Studies of host factors in carcinogenesis using cultured human tissues and cells.

Recent progress in the development of conditions for culturing epithelial tissues and cells from adult humans has provided cancer researchers with an opportunity to investigate directly the various facets of carcinogenesis in human cells. Studies of activation and deactivation of several classes of chemical carcinogens have revealed that the metabolic pathways and the predominant adducts formed with DNA are generally similar in humans and experimental animals. Wide quantitative interindividual differences are found in humans and other outbred animal species. When the metabolic capabilities of specimens from different levels of biological organization are compared, the profile of benzo[a]pyrene metabolites is similar in cultured tissues and cells, but subcellular fractions, e.g., microsomes, produce a qualitatively and quantitatively aberrant pattern. To test the interactive effects of cell types in the metabolic activation of carcinogens and to assess further interindividual differences among people, human tissue- and cell-mediated mutagenesis assays have been developed. The fact that terminally differentiated cells such as pulmonary alveolar macrophages can activate benzo[a]pyrene and mediate an increase in frequencies of mutations and sister chromatid exchanges in cocultivated 'detector' cell populations, i.e., Chinese hamster V79 cells, suggests that non-target cells of chemical carcinogens may play an important role in the activation of environmental carcinogens.

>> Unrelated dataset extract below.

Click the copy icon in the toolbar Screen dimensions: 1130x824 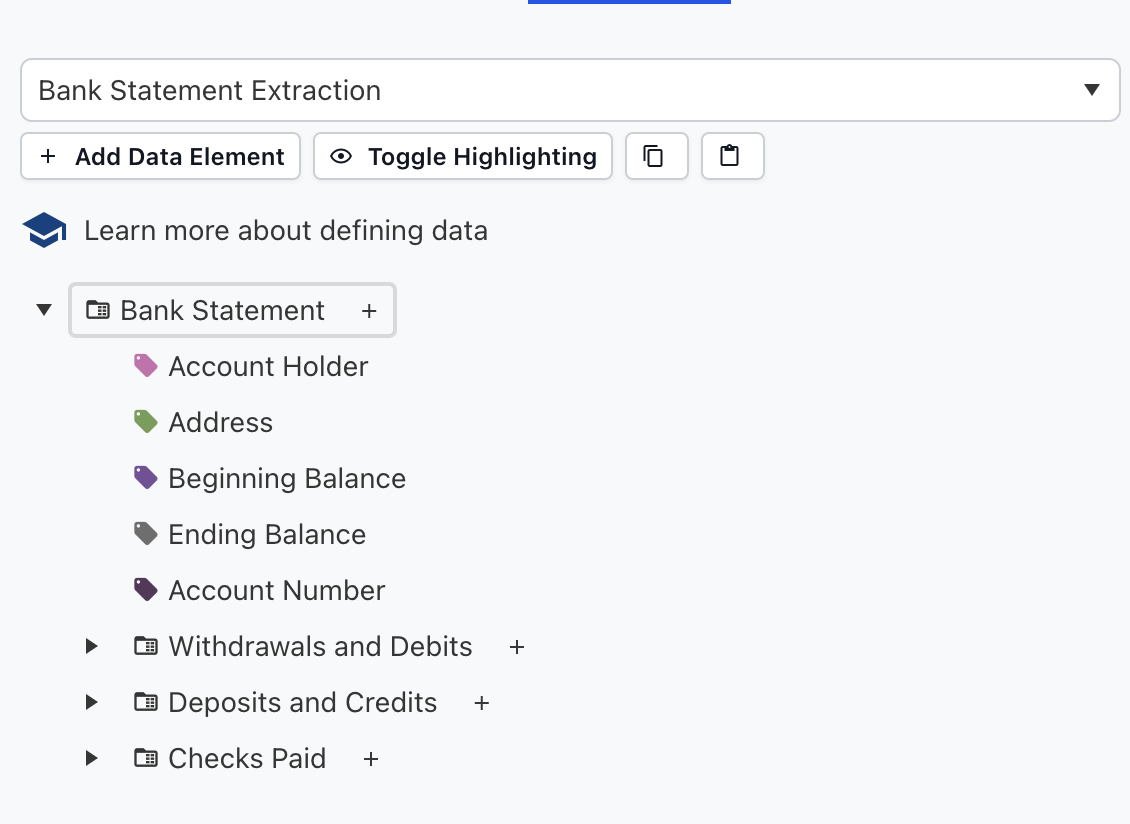[656, 156]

Malignant transformation of human epithelial and fibroblastic cells in vitro has been accomplished by several research groups. Asbestos, a cocarcinogenic agent in bronchogenic carcinogenesis, has been found to induce polyploid epithelial lesions with atypical cells in human bronchial explants. Carcinogenesis studies using cultured human tissues and cells are providing new insights into the mechanisms of carcinogenesis and are useful in identifying host factors that influence individual risk to environmental carcinogens.